### [Short task 1]
Print the late-night-thoughts blog post below from "Mushy stuff about" up to and including "6am rolls around.", with no changes.

### [Source passage]

^^^^

6.18.2010

Mushy stuff about our lives.

Back in my student days (because they were oh so long ago, circa 2009), I would always put off papers or my readings until the night before they were due. I claimed that I worked better under pressure. I often got better grades on the papers I started just hours before they were due. I have now realized, I think better at night. I am too tired to over-think things. I am not being bothered by everything else going on. When it is dark, I do not see a million things around me that need to be done. I can just think, uninterrupted. Lately, I have been having very little uninterrupted time. If I do have it, it comes around 2am. That really makes me wish I hadn't spent so much time thinking when 6am rolls around.

In my late night thoughts, I think about how life was while I was homeschooled, how life was in high school, how life was in college, how life was as a newlywed, and how life is now as a mother. All of my experiences have brought me moments of happiness as well as the moments of sadness, frustration, or pain. I am the type of person to look at the past and say, "Wow, life sure was great and easy back then." I am constantly either looking forward to something or reminiscing on the past. [I just spelled "reminiscing" right without even checking, boo-ya.]

The other night, I was thinking about how glad I am to be where I am right now. I am not sure how everything has happened to get me here, it has worked out nicely though. Sam and I have innumerable blessings. I look forward to tomorrow because, chances are, I will be as happy as I was today. I remember yesterday because of how happy I was. Sure, Alex ripped half my hair out, I didn't make dinner, and I had to listen to the upstairs neighbors stomp around all day. But I snuggled with my boys, enjoyed nature, and had a place to call home.

^^^^

### [Supplied records]
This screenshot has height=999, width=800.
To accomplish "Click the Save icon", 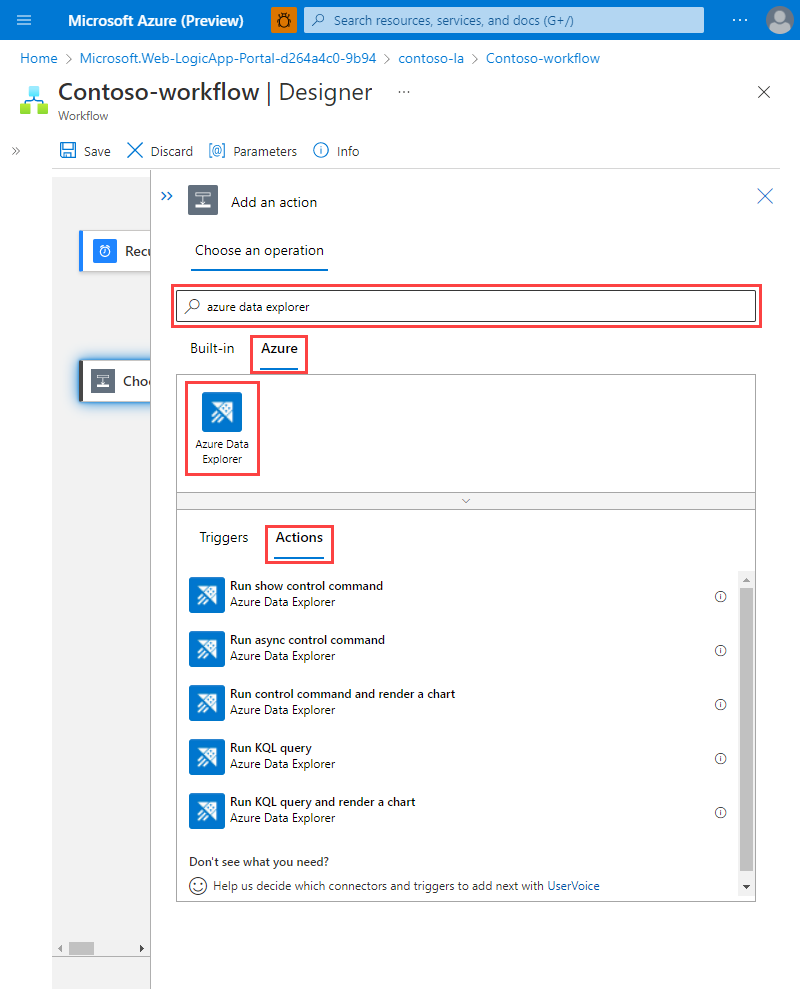I will tap(68, 150).
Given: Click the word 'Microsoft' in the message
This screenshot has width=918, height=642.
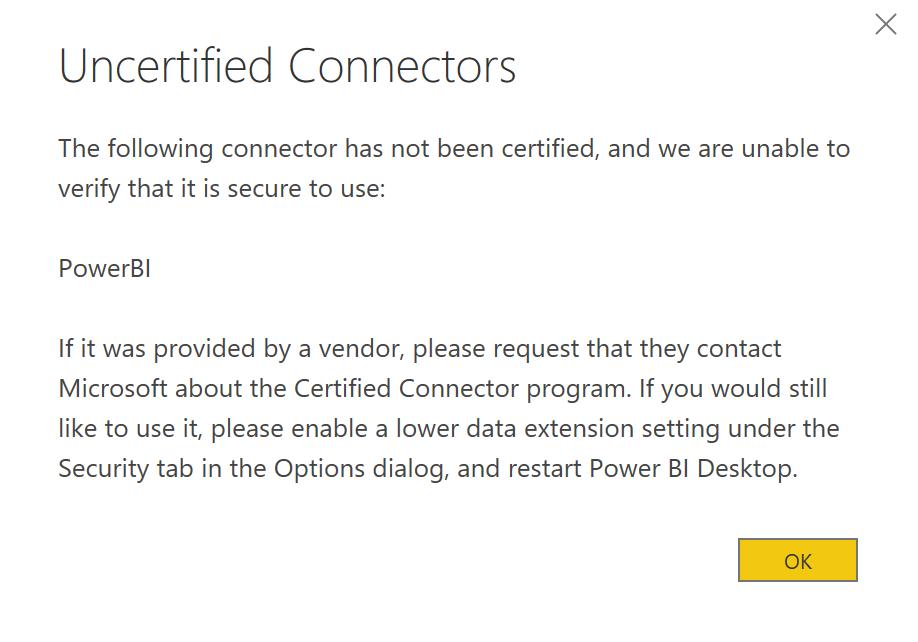Looking at the screenshot, I should (113, 389).
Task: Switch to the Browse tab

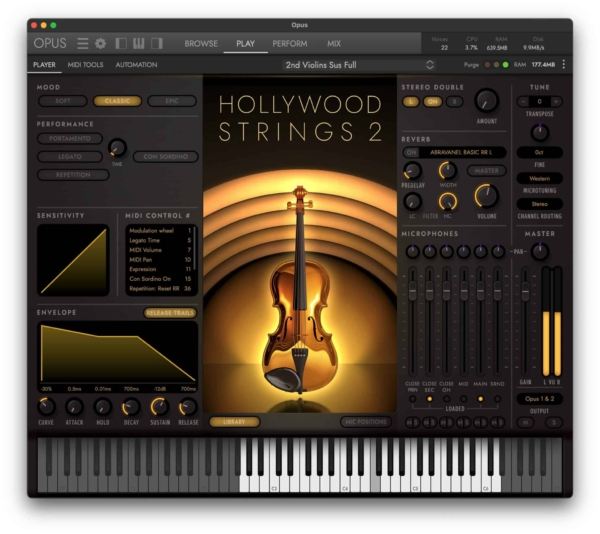Action: point(201,44)
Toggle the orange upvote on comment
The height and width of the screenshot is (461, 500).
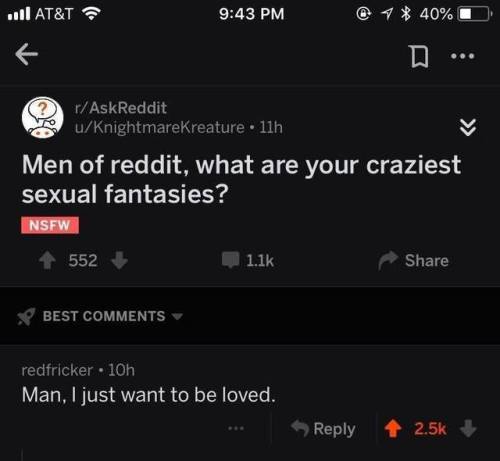click(393, 428)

^^^^

### [Short task 2]
Locate each line in the records above that contains the string "This", and copy those lines.

### [Result 1]
Mushy stuff about our lives.

Back in my student days (because they were oh so long ago, circa 2009), I would always put off papers or my readings until the night before they were due. I claimed that I worked better under pressure. I often got better grades on the papers I started just hours before they were due. I have now realized, I think better at night. I am too tired to over-think things. I am not being bothered by everything else going on. When it is dark, I do not see a million things around me that need to be done. I can just think, uninterrupted. Lately, I have been having very little uninterrupted time. If I do have it, it comes around 2am. That really makes me wish I hadn't spent so much time thinking when 6am rolls around.

### [Result 2]
This screenshot has height=999, width=800.
This screenshot has width=918, height=642.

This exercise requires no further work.